Writing in the Journal of the American Medical Association, Dr. Harold Kolansky and Dr. William T. Moore reported that all 38 patients in their study were adversely affected by smoking pot. Of eight who became psychotic, four tried to kill themselves, and of 13 unmarried girls who became promiscuous (some with other girls and some with both sexes) seven became pregnant. Eighteen developed anxiety, depression, apathy or poor judgment, and many had trouble concentrating, remembering, speaking clearly, and distinguishing fact from fantasy. None of the patients, who were from 13 to 24 years old, used any drug but pot and none had a history of serious mental illness.
Klan Potentate. Typical of the psychoses that sometimes developed after pot use was the paranoia of a 16-year-old girl who thought her older sister's husband was sexually interested in her. She began to attack teachers and friends verbally, dropped out of school and attempted to hang herself. In other cases, a 24-year-old came to believe he was the first member of a new superrace, a 20-year-old thought he was a Ku Klux Klan potentate in charge of the Mafia, and a 17-year-old decided he was the Messiah returned to earth. In each case, Kolansky and Moore theorize, pot disrupted the patient's view of reality so that the ego had to "develop a delusional system to restore a new form of reality." When they gave up pot, the psychotic youngsters were able to give up their delusions as well, but lapses in memory and concentration remained.
Among other cases described by Ko-lansky and Moore was a college freshman of 19, a good athlete and student in high school--where he smoked one or two marijuana cigarettes every weekend --who increased his pot smoking to several every day in college. As a freshman, he stopped going to classes, avoided sports and social activities, and often lost his train of thought. Another A student in high school became "apathetic, disoriented and depressed" in college two months after starting on cannabis. Confiding to a college counselor that he thought marijuana was making it hard for him to think straight, he was "reassured that the drug was harmless." He gave up pot nevertheless, and not long afterward regained his motivation and ability--which suggests that the drug had been responsible for his problems.
Russian Roulette. Explaining the apparent effects of marijuana, the two doctors suggest that the drug accents youthful worry over things that trouble every adolescent: his changing body, his awakened sexual interests, his longing to be as dependent as a child and his wish to be as self-sufficient as an adult. Pot interrupts "normal psychological adolescent growth processes," thus, says Moore, producing "a lot of young adults who are psychologically still children." Kolansky agrees, adding that the adolescent who smokes pot "is playing chemical Russian roulette because his personality is naturally unstable and changing." If he has psychological problems in addition, "marijuana can be dynamite--it can hit like a bomb."
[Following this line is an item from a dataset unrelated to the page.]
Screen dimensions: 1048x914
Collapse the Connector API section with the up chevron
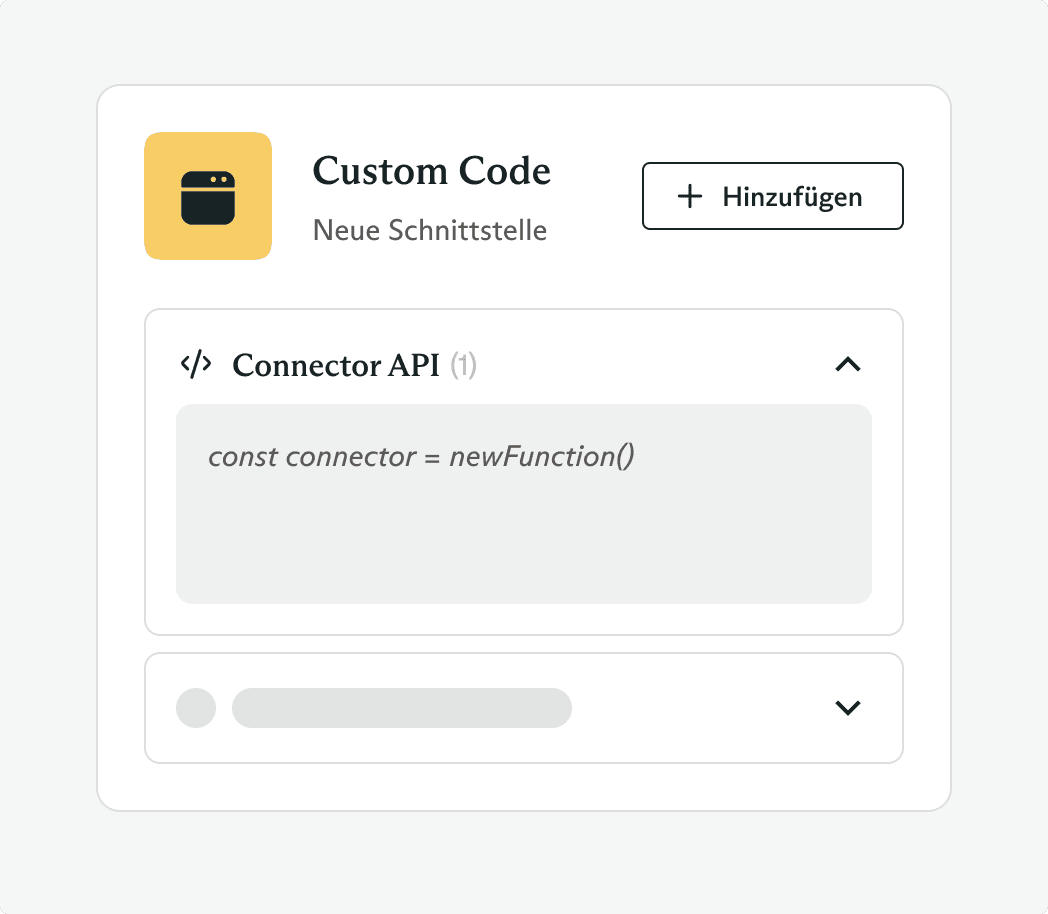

Several behaviorists were quick to take issue with the Kolansky-Moore study. They pointed out, for example, that eleven patients in the group indeed did have at least minor problems --anxiety, depression, difficulty in concentrating--before they took up pot, so that marijuana smoking did not actually initiate their problems. Other critics cite the small number of cases investigated by Kolansky and Moore and point out that school troubles, promiscuity, and psychosis often occur in adolescents who have never experimented with drugs. Among the doubters is Harvard Psychiatrist Lester Grinspoon, author of the heavily documented new book Marihuana Reconsidered. "This is an uncontrolled study. You can't tell which is cause and which is effect--the drug, the life style, or the psychological problem." He adds a warning against "alarming reports" about the presumed hazards of pot based on "slim data" because, he says, such reports widen the credibility gap between doctors and adolescents.
Significantly, however, Grinspoon himself opposes the use of marijuana by youngsters. His reason: Many ordinarily harmless drugs can set off a psychosis in people with shaky egos--and in adolescence, a shaky ego is a normal condition of life.